Data excerpts
□ □ □ □ □

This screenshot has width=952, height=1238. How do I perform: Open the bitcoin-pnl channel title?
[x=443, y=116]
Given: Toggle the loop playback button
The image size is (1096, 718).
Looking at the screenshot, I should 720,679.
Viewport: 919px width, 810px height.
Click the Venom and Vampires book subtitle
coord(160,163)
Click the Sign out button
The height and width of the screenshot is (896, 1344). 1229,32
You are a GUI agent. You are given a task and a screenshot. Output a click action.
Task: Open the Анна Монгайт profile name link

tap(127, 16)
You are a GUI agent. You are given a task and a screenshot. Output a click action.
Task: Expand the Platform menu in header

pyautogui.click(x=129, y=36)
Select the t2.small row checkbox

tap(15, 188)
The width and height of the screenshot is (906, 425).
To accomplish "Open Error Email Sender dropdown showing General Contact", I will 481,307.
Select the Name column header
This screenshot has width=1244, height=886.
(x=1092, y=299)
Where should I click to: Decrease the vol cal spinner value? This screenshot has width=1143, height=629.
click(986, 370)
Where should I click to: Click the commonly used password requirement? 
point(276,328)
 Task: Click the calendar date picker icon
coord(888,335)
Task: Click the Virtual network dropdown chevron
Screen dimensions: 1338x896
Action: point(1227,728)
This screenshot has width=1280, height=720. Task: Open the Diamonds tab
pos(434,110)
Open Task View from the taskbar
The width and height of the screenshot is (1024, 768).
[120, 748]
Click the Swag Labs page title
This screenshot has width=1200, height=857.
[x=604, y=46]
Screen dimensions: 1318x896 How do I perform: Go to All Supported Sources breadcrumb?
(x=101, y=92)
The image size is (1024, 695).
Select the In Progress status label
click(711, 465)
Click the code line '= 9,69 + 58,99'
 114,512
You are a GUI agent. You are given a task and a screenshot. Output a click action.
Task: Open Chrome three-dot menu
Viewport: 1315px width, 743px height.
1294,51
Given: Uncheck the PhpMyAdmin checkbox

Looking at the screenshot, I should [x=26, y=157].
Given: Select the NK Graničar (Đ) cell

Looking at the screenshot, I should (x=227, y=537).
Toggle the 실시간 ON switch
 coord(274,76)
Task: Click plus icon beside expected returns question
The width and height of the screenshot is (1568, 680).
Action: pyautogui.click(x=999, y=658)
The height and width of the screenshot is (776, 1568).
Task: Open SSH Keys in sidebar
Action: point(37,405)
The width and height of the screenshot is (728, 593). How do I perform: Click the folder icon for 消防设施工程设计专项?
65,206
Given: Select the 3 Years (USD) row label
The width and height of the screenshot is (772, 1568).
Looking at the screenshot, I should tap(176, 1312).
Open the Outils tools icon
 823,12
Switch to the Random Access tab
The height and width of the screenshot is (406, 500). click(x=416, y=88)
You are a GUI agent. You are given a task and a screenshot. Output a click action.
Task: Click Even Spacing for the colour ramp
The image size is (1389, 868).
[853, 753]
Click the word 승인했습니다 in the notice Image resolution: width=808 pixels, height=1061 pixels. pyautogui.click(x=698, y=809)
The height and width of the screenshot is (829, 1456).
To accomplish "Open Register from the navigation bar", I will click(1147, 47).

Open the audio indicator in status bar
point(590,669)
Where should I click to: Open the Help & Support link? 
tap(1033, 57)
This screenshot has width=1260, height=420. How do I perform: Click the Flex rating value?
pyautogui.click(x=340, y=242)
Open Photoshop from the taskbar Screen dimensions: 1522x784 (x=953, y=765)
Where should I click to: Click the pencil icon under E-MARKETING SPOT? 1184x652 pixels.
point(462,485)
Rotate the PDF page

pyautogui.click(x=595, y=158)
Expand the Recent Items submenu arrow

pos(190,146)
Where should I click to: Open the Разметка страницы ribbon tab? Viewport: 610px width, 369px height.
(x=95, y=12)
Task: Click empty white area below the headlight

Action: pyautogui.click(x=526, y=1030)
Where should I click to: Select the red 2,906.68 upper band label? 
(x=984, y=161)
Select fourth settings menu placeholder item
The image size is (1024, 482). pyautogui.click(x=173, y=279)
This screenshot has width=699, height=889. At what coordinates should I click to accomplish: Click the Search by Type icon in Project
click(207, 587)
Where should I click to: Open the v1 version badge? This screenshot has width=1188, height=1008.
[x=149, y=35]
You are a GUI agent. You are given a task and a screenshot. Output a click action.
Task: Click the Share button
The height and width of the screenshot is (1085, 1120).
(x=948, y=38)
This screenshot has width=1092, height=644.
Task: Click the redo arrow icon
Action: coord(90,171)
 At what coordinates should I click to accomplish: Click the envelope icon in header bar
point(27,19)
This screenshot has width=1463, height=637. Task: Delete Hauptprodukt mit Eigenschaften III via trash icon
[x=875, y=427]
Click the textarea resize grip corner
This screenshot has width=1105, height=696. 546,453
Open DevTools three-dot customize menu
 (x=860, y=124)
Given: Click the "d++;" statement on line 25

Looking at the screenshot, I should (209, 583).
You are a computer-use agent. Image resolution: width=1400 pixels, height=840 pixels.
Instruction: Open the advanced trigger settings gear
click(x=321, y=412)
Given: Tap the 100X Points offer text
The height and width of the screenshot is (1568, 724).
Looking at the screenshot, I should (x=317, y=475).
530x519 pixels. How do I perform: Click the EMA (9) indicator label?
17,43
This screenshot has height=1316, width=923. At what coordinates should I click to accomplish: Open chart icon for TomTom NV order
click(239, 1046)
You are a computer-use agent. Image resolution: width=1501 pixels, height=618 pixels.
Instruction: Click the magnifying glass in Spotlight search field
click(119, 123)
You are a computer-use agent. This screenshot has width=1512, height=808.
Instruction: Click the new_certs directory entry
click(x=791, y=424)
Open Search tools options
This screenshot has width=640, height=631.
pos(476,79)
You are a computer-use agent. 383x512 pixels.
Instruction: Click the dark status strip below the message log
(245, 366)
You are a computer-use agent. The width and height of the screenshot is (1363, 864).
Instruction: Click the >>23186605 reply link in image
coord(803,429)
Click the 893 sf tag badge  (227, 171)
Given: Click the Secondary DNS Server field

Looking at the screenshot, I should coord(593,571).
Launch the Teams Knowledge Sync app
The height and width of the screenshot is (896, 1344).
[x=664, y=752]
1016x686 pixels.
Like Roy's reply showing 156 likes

□ □ □ □ □

**Required work:**
Give a word-for-word copy of the records.

**Output of the exercise:**
This screenshot has width=952, height=1238. How do I perform: Open the bitcoin-pnl channel title?
[x=443, y=116]
Given: Toggle the loop playback button
The image size is (1096, 718).
Looking at the screenshot, I should 720,679.
Viewport: 919px width, 810px height.
Click the Venom and Vampires book subtitle
coord(160,163)
Click the Sign out button
The height and width of the screenshot is (896, 1344). 1229,32
You are a GUI agent. You are given a task and a screenshot. Output a click action.
Task: Open the Анна Монгайт profile name link

tap(127, 16)
You are a GUI agent. You are given a task and a screenshot. Output a click action.
Task: Expand the Platform menu in header

pyautogui.click(x=129, y=36)
Select the t2.small row checkbox

tap(15, 188)
The width and height of the screenshot is (906, 425).
To accomplish "Open Error Email Sender dropdown showing General Contact", I will 481,307.
Select the Name column header
This screenshot has width=1244, height=886.
(x=1092, y=299)
Where should I click to: Decrease the vol cal spinner value? This screenshot has width=1143, height=629.
click(986, 370)
Where should I click to: Click the commonly used password requirement? 
point(276,328)
 Task: Click the calendar date picker icon
coord(888,335)
Task: Click the Virtual network dropdown chevron
Screen dimensions: 1338x896
Action: point(1227,728)
This screenshot has width=1280, height=720. Task: Open the Diamonds tab
pos(434,110)
Open Task View from the taskbar
The width and height of the screenshot is (1024, 768).
[120, 748]
Click the Swag Labs page title
This screenshot has width=1200, height=857.
[x=604, y=46]
Screen dimensions: 1318x896 How do I perform: Go to All Supported Sources breadcrumb?
(x=101, y=92)
The image size is (1024, 695).
Select the In Progress status label
click(711, 465)
Click the code line '= 9,69 + 58,99'
 114,512
You are a GUI agent. You are given a task and a screenshot. Output a click action.
Task: Open Chrome three-dot menu
Viewport: 1315px width, 743px height.
1294,51
Given: Uncheck the PhpMyAdmin checkbox

Looking at the screenshot, I should [x=26, y=157].
Given: Select the NK Graničar (Đ) cell

Looking at the screenshot, I should (x=227, y=537).
Toggle the 실시간 ON switch
 coord(274,76)
Task: Click plus icon beside expected returns question
The width and height of the screenshot is (1568, 680).
Action: pyautogui.click(x=999, y=658)
The height and width of the screenshot is (776, 1568).
Task: Open SSH Keys in sidebar
Action: point(37,405)
The width and height of the screenshot is (728, 593). How do I perform: Click the folder icon for 消防设施工程设计专项?
65,206
Given: Select the 3 Years (USD) row label
The width and height of the screenshot is (772, 1568).
Looking at the screenshot, I should tap(176, 1312).
Open the Outils tools icon
 823,12
Switch to the Random Access tab
The height and width of the screenshot is (406, 500). click(x=416, y=88)
You are a GUI agent. You are given a task and a screenshot. Output a click action.
Task: Click Even Spacing for the colour ramp
The image size is (1389, 868).
[853, 753]
Click the word 승인했습니다 in the notice Image resolution: width=808 pixels, height=1061 pixels. pyautogui.click(x=698, y=809)
The height and width of the screenshot is (829, 1456).
To accomplish "Open Register from the navigation bar", I will click(1147, 47).

Open the audio indicator in status bar
point(590,669)
Where should I click to: Open the Help & Support link? 
tap(1033, 57)
This screenshot has width=1260, height=420. How do I perform: Click the Flex rating value?
pyautogui.click(x=340, y=242)
Open Photoshop from the taskbar Screen dimensions: 1522x784 (x=953, y=765)
Where should I click to: Click the pencil icon under E-MARKETING SPOT? 1184x652 pixels.
point(462,485)
Rotate the PDF page

pyautogui.click(x=595, y=158)
Expand the Recent Items submenu arrow

pos(190,146)
Where should I click to: Open the Разметка страницы ribbon tab? Viewport: 610px width, 369px height.
(x=95, y=12)
Task: Click empty white area below the headlight

Action: pyautogui.click(x=526, y=1030)
Where should I click to: Select the red 2,906.68 upper band label? 
(x=984, y=161)
Select fourth settings menu placeholder item
The image size is (1024, 482). pyautogui.click(x=173, y=279)
This screenshot has width=699, height=889. At what coordinates should I click to accomplish: Click the Search by Type icon in Project
click(207, 587)
Where should I click to: Open the v1 version badge? This screenshot has width=1188, height=1008.
[x=149, y=35]
You are a GUI agent. You are given a task and a screenshot. Output a click action.
Task: Click the Share button
The height and width of the screenshot is (1085, 1120).
(x=948, y=38)
This screenshot has width=1092, height=644.
Task: Click the redo arrow icon
Action: coord(90,171)
 At what coordinates should I click to accomplish: Click the envelope icon in header bar
point(27,19)
This screenshot has width=1463, height=637. Task: Delete Hauptprodukt mit Eigenschaften III via trash icon
[x=875, y=427]
Click the textarea resize grip corner
This screenshot has width=1105, height=696. 546,453
Open DevTools three-dot customize menu
 (x=860, y=124)
Given: Click the "d++;" statement on line 25

Looking at the screenshot, I should (209, 583).
You are a computer-use agent. Image resolution: width=1400 pixels, height=840 pixels.
Instruction: Open the advanced trigger settings gear
click(x=321, y=412)
Given: Tap the 100X Points offer text
The height and width of the screenshot is (1568, 724).
Looking at the screenshot, I should (x=317, y=475).
530x519 pixels. How do I perform: Click the EMA (9) indicator label?
17,43
This screenshot has height=1316, width=923. At what coordinates should I click to accomplish: Open chart icon for TomTom NV order
click(239, 1046)
You are a computer-use agent. Image resolution: width=1501 pixels, height=618 pixels.
Instruction: Click the magnifying glass in Spotlight search field
click(119, 123)
You are a computer-use agent. This screenshot has width=1512, height=808.
Instruction: Click the new_certs directory entry
click(x=791, y=424)
Open Search tools options
This screenshot has width=640, height=631.
pos(476,79)
You are a computer-use agent. 383x512 pixels.
Instruction: Click the dark status strip below the message log
(245, 366)
You are a computer-use agent. The width and height of the screenshot is (1363, 864).
Instruction: Click the >>23186605 reply link in image
coord(803,429)
Click the 893 sf tag badge  (227, 171)
Given: Click the Secondary DNS Server field

Looking at the screenshot, I should coord(593,571).
Launch the Teams Knowledge Sync app
The height and width of the screenshot is (896, 1344).
[x=664, y=752]
1016x686 pixels.
Like Roy's reply showing 156 likes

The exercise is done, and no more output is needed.